Prise en charge fictive : 30 cas de fraudes présumés identifiés par la Cnops l’an dernier
17 février 2014
Aziza belouas (1466 articles)
Partager

Prise en charge fictive : 30 cas de fraudes présumés identifiés par la Cnops l’an dernier

Douze cliniques et sept laboratoires mis en cause. Les dossiers frauduleux portent sur un montant de 80 000 DH.

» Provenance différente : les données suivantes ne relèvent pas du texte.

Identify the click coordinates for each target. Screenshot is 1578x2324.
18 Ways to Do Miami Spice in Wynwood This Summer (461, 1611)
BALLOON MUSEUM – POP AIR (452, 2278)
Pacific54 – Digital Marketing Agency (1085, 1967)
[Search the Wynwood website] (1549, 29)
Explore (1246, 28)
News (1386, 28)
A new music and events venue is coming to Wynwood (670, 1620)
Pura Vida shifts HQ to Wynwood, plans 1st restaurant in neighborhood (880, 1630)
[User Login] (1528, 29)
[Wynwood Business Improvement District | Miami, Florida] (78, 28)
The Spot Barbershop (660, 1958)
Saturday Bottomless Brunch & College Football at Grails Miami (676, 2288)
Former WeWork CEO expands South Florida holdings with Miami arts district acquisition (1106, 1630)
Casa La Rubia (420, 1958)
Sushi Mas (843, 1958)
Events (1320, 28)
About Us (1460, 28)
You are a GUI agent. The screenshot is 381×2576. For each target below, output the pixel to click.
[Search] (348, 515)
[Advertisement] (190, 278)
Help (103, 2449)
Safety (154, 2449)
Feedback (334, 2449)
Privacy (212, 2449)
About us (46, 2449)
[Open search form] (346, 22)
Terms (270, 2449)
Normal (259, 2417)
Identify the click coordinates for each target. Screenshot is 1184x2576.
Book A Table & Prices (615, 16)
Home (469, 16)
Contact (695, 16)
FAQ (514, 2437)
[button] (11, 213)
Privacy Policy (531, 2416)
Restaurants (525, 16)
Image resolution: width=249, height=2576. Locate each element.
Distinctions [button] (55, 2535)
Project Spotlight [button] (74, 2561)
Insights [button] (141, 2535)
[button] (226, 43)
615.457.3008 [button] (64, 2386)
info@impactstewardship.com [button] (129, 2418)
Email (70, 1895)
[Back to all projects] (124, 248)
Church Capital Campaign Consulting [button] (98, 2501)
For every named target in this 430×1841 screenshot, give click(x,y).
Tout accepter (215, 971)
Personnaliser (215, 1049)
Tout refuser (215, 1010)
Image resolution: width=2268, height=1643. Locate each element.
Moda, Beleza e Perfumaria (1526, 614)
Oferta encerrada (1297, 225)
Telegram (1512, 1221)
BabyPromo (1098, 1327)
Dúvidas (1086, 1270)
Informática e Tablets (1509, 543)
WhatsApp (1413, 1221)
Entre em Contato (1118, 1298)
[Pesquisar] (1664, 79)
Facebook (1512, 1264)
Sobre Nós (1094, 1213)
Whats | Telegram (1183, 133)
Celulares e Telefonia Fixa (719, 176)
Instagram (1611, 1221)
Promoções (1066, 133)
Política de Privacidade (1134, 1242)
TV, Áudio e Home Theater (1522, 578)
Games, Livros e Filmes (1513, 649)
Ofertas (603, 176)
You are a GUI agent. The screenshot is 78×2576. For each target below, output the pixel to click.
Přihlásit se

Pour garantir la pérennité du régime de l’AMO et renforcer la transparence avec les prestataires de soins, la Caisse nationale des organismes de prévoyance sociale (CNOPS) a lancé, en décembre dernier, une campagne de vérification de la véracité des prises en charge. Une correspondance a été adressée à 80000 assurés leur demandant de confirmer s’ils ont bénéficié d’une prise en charge dans le cadre du tiers payant. Cette opération a été décidée suite à la découverte de pratiques frauduleuses (falsification de dossiers de prise en charge ou surfacturation des prestations) de la part de six professionnels de santé. La caisse avait alors engagé des poursuites judiciaires à l’encontre de 4 prestataires et poursuit ses contrôles chez les deux autres.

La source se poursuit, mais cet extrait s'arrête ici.